その後、所長の合図の元夕食が開始される。

報道の自由・報道しないの自由は否定はしないがきちんとした手順を踏んでからじゃないと威力業務妨害で報道規制を引きますとあれほど言って居るのに関わらず、メディアの取材は違法行為ぎりぎり…の状況で行われている。

そう言ったことを巧みに使用し、自分たちの都合の良い形に美化した上で報道をする。

そう言ったことをするからメディアは嫌いだ。特に毎朝新聞社系列は違法に密着取材をしたり無許可で敷地内に入ってその成果を放送している。

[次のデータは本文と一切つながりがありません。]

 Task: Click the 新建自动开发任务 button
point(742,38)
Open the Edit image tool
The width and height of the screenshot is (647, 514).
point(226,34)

さらにネット上に上がっている写真を無許可で加工し、それを心霊写真として放送したり、真実かどうかもわからないネット上の情報を真実として放送したり・・・。

上げたらきりの無い行動・・・そう言った行動の積み重ねで真実は偽りに埋め尽くされてしまう。

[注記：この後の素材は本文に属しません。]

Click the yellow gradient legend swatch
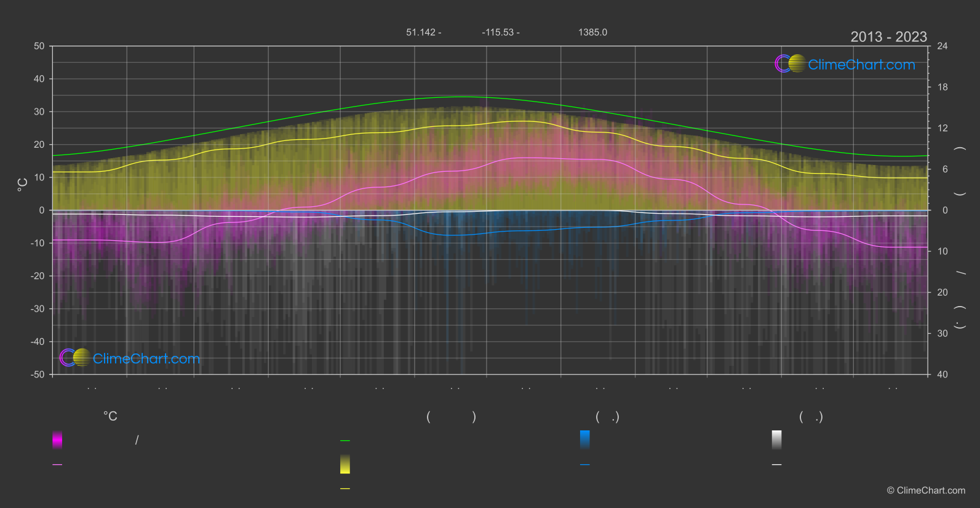This screenshot has width=980, height=508. tap(345, 464)
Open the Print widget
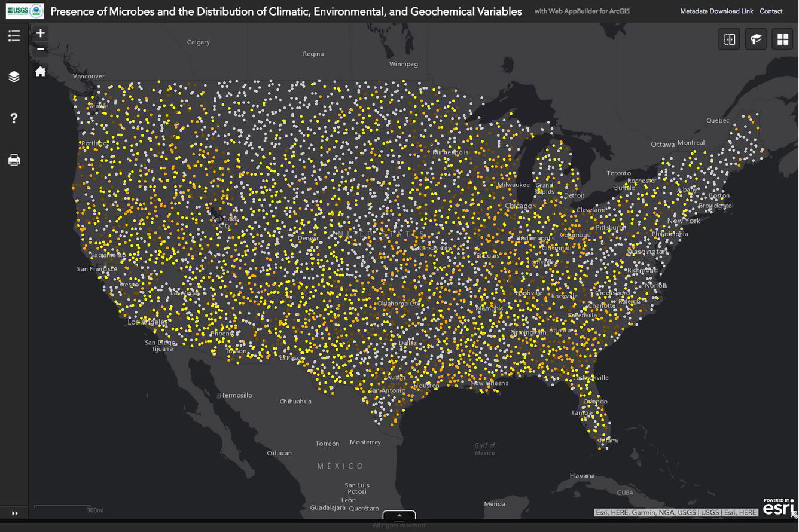Image resolution: width=799 pixels, height=532 pixels. coord(14,160)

そう言う事が繰り返される現代では宗太郎君の能力は有望かもしれない。


「よお、またお一人様とは寂しいな」

夕食を手にもってさっきまで外にいた庶務の香椎が隣に座ってくる。

「悪かったなお一人で」

「それで、どうなのか?最近はいってきた子は?」

「いや、予想に反して、かなり厄介だね」

「そうなのか、俺はこのまま上りだけれども、今日もお前泊りか?」

「まあな、万が一発狂でもされてみろ、誰が止めるんだよ」

「一度も立ち会ったことない癖に」

「悪いな、研修に一回立ち会ってるぞ」

「研修は含まないの。

 つか、お前、家はどうした?」

「家?あぁ。全く帰ってないな」

「いいのか?心配してると思うぞ」

「俺の家に心配する奴なんて居ねよ」

「それもそうか、それじゃ、先に上がるぞ」

そう言って俺よりも早く食べ終わって上がる香椎。

一体どうやったらあのスピードが出せるんだろうか。


心配する奴ねぇ・・・

居たら良かったかもな。


少なくとも、あんな環境じゃ生きるのに必死だったし、そんなことで他人の心配なんて出来るはずもないしな。